The presence of primary neural degeneration (i.e., in the absence of hair cell loss) was confirmed by histological analysis of the cochleas after completion of the single-fiber studies. As schematized in Fig. 2D, the synapses on each inner hair cell are visualized by combining an immunolabel for the presynaptic ribbon within the hair cell (anti-CtBP2) and another for the postsynaptic glutamate receptor patch on the AN terminal (anti-GluA2). In a normal ear (Fig. 2A), synapses appear as pairs of puncta: a CtBP2-positive patch and a closely apposed GluA2-positive patch. The synapses are distributed around the basolateral membrane of the inner hair cell in the subnuclear zone, as clearly seen in the z-stack “side view” shown in Fig. 2Ayz. In the exposed ear (Fig. 2B), the number of synapses is reduced (Fig. 2Bxy) and the distribution around the basolateral membrane appears less tightly clustered (Fig. 2Byz). High-power thumbnails of the synapses (Fig. 2C) reveal that in the exposed ear, some of the ribbons are no longer paired with postsynaptic receptor patches.

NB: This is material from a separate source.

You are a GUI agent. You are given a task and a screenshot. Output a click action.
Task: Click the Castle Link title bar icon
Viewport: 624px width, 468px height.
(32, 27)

Quantitative synaptic analysis from a large sample of exposed and control cochleas (Fig. 3A) shows a reduction in synaptic counts for all cochlear regions in the basal half of the cochlea (frequencies ≥ 4 kHz). The intergroup differences were highly significant (P ⪡ 0.01 by 2-way ANOVA). The normalized data (Fig. 3B) show that the fractional synaptic reduction increases steadily towards the base with a maximum loss of close to 30% at 32 kHz. The high-power analysis (Fig. 3C) reveals that 1) in both normal and noise-exposed ears, more than 95% of all ribbons are paired with glutamate receptor patches (i.e., likely represent true synapses), and 2) there is a modest increase in the number of “orphan” ribbons (i.e., without paired receptor patches) in the basal turn of the exposed ears.

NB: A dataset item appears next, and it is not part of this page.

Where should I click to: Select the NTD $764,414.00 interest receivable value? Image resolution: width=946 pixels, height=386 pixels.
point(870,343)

Responses of single AN fibers after reversible threshold shift.
The frequency tuning of AN fibers is dominated by cochlear mechanics, which, in turn, is shaped, at low sound pressure levels, by the cochlear amplification provided by the electromechanical motors of the outer hair cell (Cheatham et al. 2004). Given the complete postexposure recovery of DPOAEs (Fig. 3), and the implied recovery of outer hair cell function, no postrecovery changes in AN frequency tuning were expected in the exposed ears. Indeed, frequency tuning curves of single ANs measured in exposed ears were similar to those in unexposed controls, as illustrated in Fig. 4A, in which representative pre- and postexposure curves are paired by matching the CF, which also pinpoints the location of each fiber's hair cell synapse along the cochlear spiral (Liberman 1982a).

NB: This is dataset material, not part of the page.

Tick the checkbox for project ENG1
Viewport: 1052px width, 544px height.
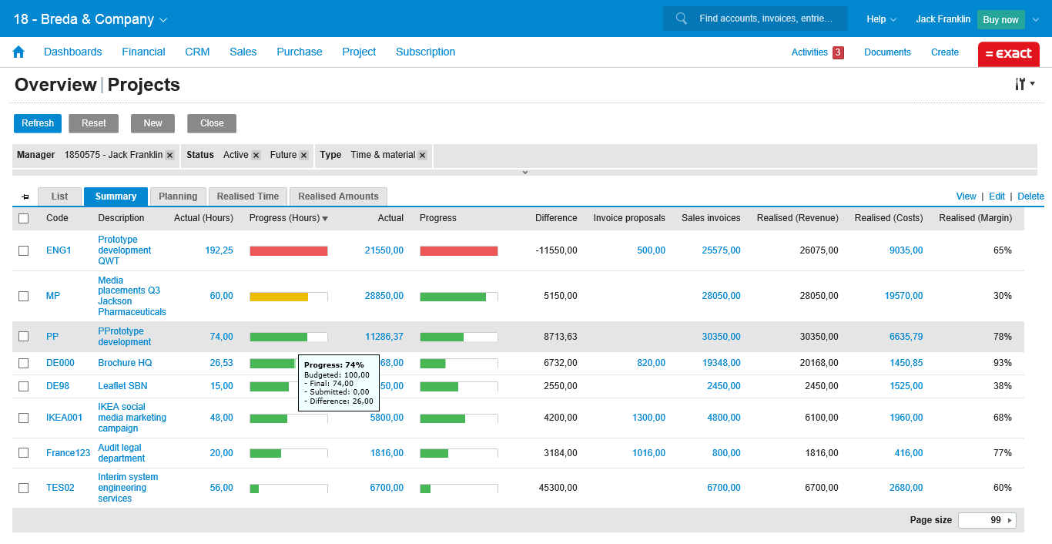[x=24, y=250]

One commonly used metric of AN tuning is the “quality factor,” or Q, defined as the CF divided by the bandwidth, typically measured 10 dB above the minimum threshold (Kiang et al. 1965). As shown by comparing the data in Figs. 4, B and C, the distributions of Q10 in exposed vs. unexposed groups were not significantly different: after separating by SR [low-SR <1 sp/s, high-SR >20 sp/sec, with medium-SR in between (Tsuji and Liberman 1997)] and by CF (low CF ≤4 kHz; high CF >4 kHz), none of the exposed vs. unexposed differences was significant by the Kolmogorov-Smirnov test (P > 0.05).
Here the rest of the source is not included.